** EXTRACT **
╔══
In fact, several countries have seen nonviolent Arab movements for liberty and self-government recently, but there's only one where there's no doubt the protests are a consequence of the American invasion of Iraq. That revolt happened under circumstances that should give pause to hawks and doves alike: It's the movement in Iraq, led by the Grand Ayatollah Ali Sistani, that culminated in January's elections.

In 2003, after the American occupiers cancelled local votes and announced that there'd be no national balloting until a constitution was drafted, Sistani demanded elections in a fatwa. He stepped up his protests after the U.S. proposed an indirect vote that would be easier for the Americans to control. As many as 100,000 of his Shi'ite followers marched in the streets of Baghdad in early 2004, and 30,000 held a similar demonstration in Basra. Among their chants: "Yes, yes to elections! No, no to occupation!" The U.S. eventually gave in to most of Sistani's demands, and the cleric then urged his followers to go to the polls.

Since that vote, American pundits have debated how democratic the process was, how liberal Sistani's long-term intentions are, how stable the new government will be in the face of the insurgency. But most have passed over the extent to which the vote itself was a product of ferment from the bottom up rather than orders from the top down. When they have raised the issue, it's usually been in the context of debating how much "credit" Bush deserves for the elections, an issue of interest to no one but partisan obsessives. Few have paused to ponder the paradox that the most successful recent grassroots campaign in the Middle East was both a product of the American occupation and aimed at the American occupiers.
╚══
** TASK GOAL **
According to the text on Iraq's election protests, how many of Sistani's followers marched in Baghdad in early 2004?

** DATA EXCERPT **
╔══
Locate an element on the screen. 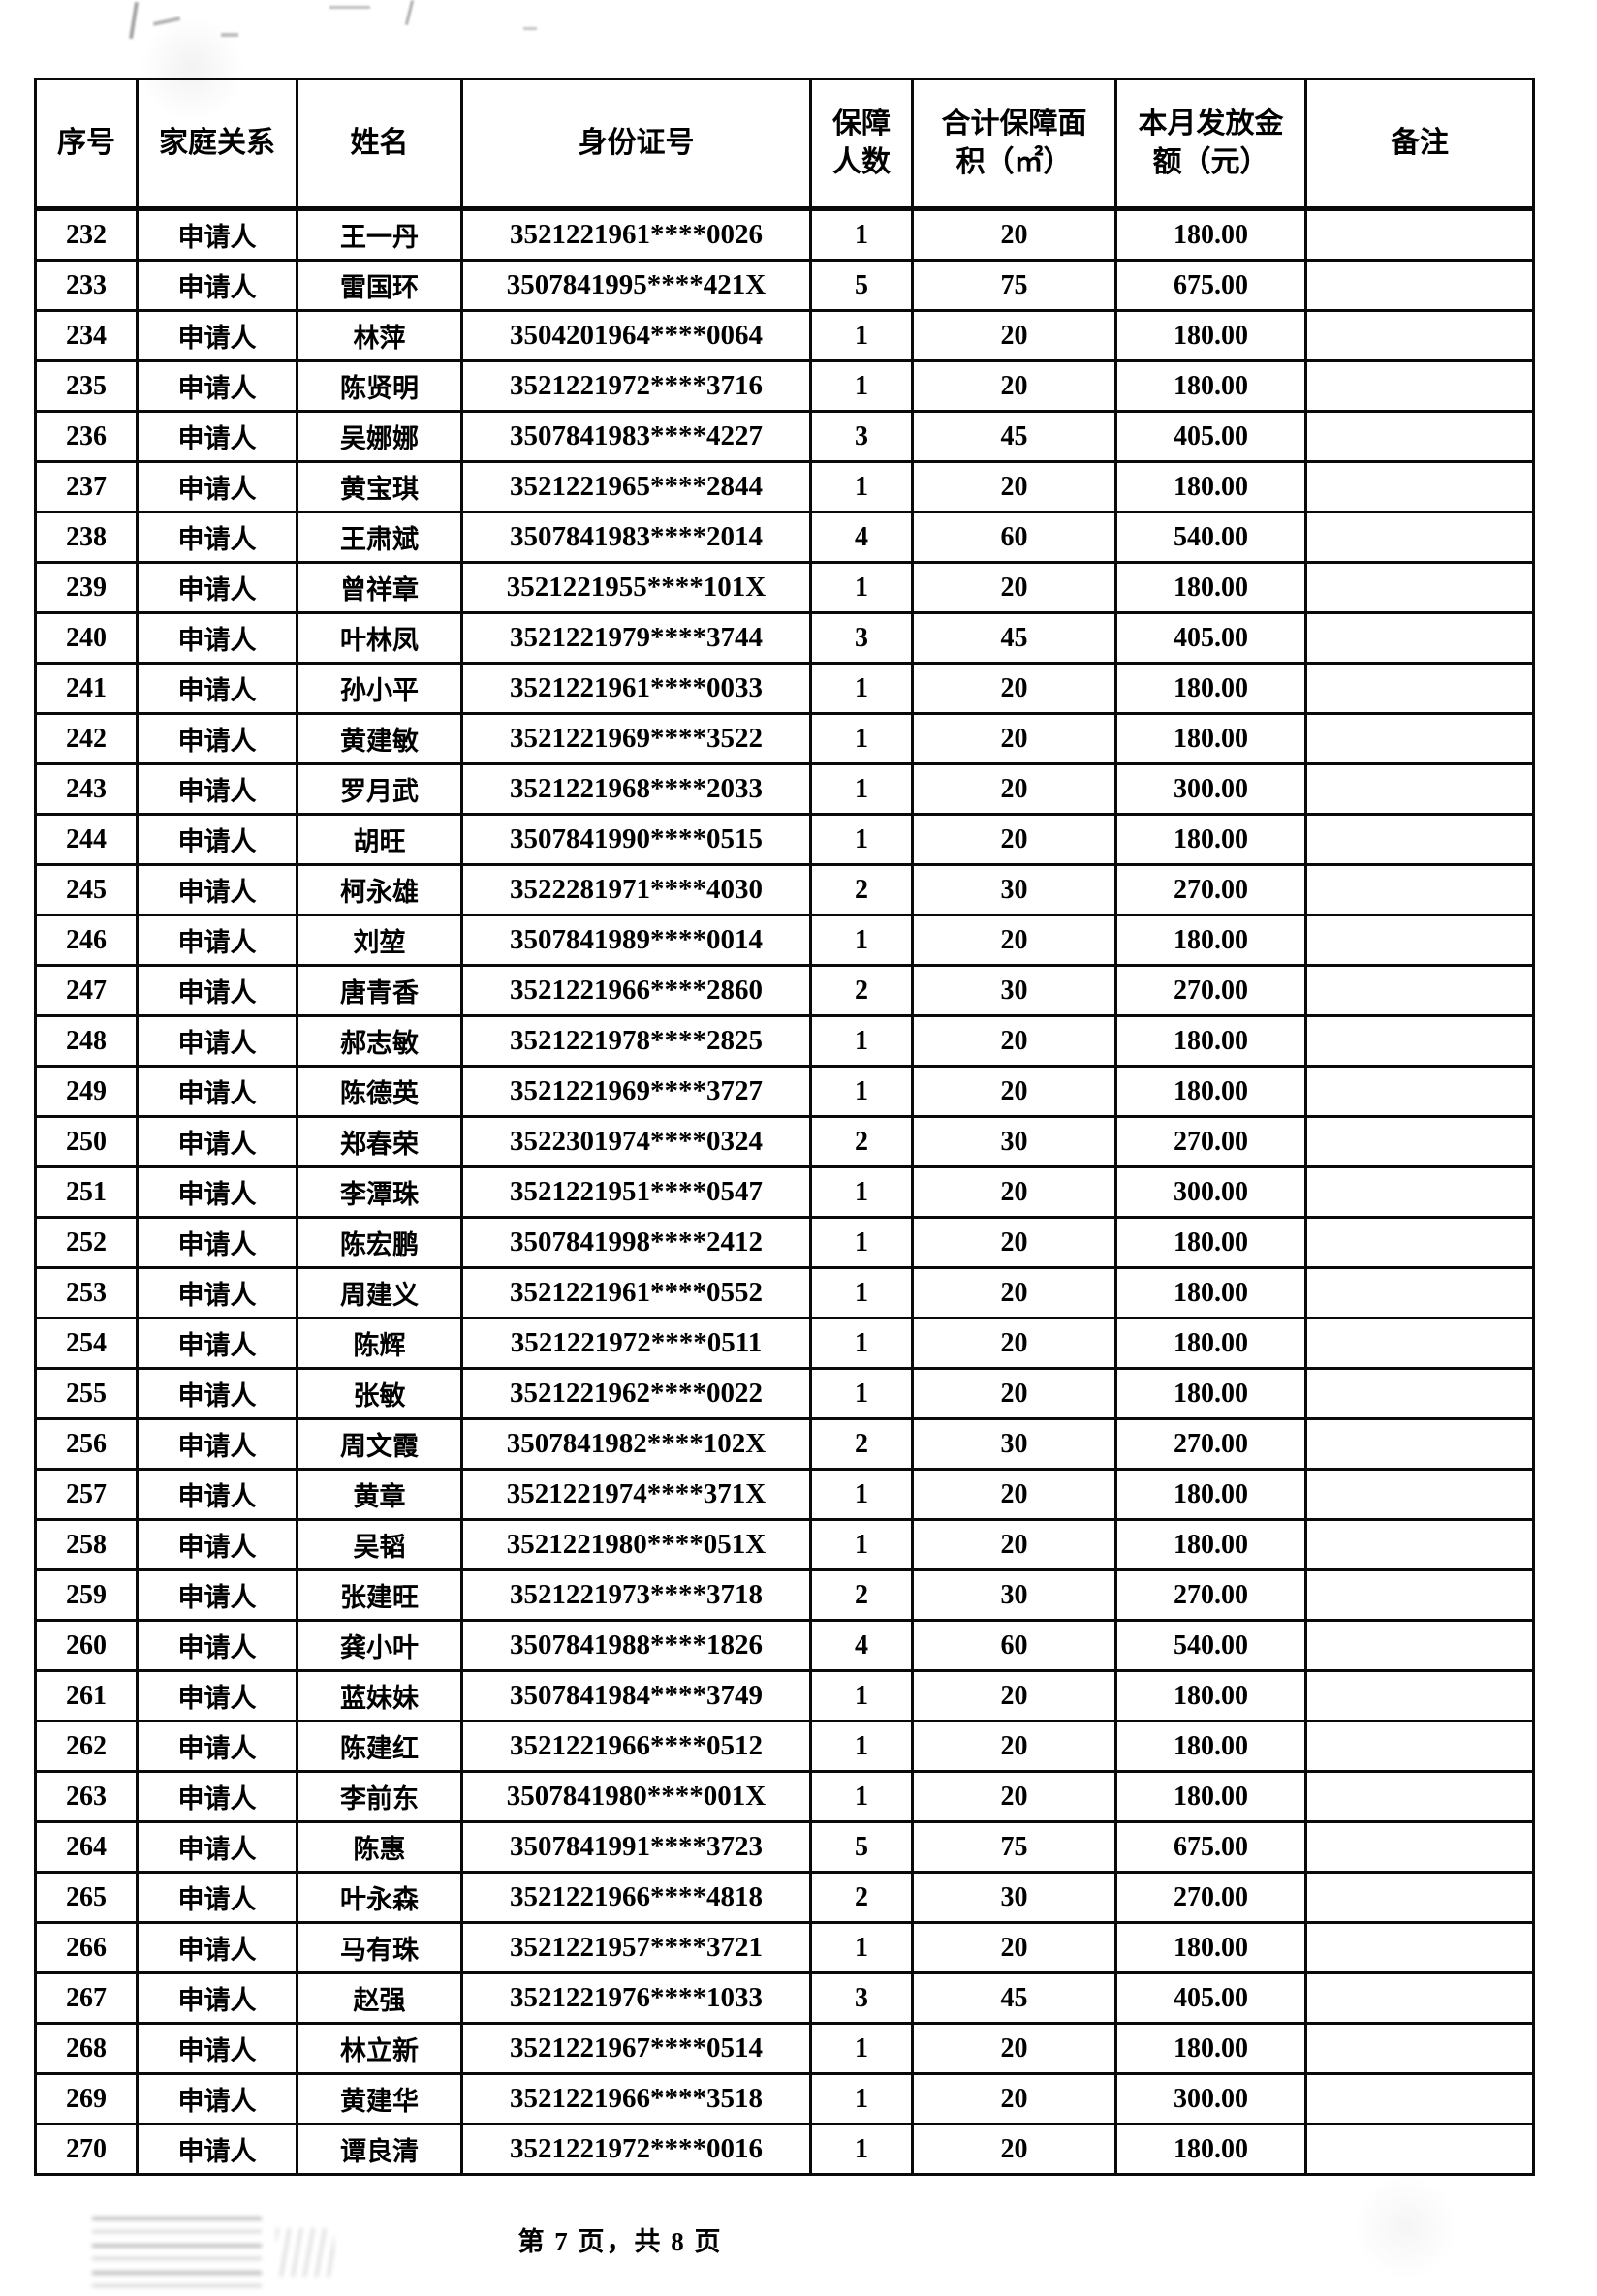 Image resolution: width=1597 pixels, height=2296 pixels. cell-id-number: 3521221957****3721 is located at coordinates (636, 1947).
╚══
** REPLY TO THE TASK **
As many as 100,000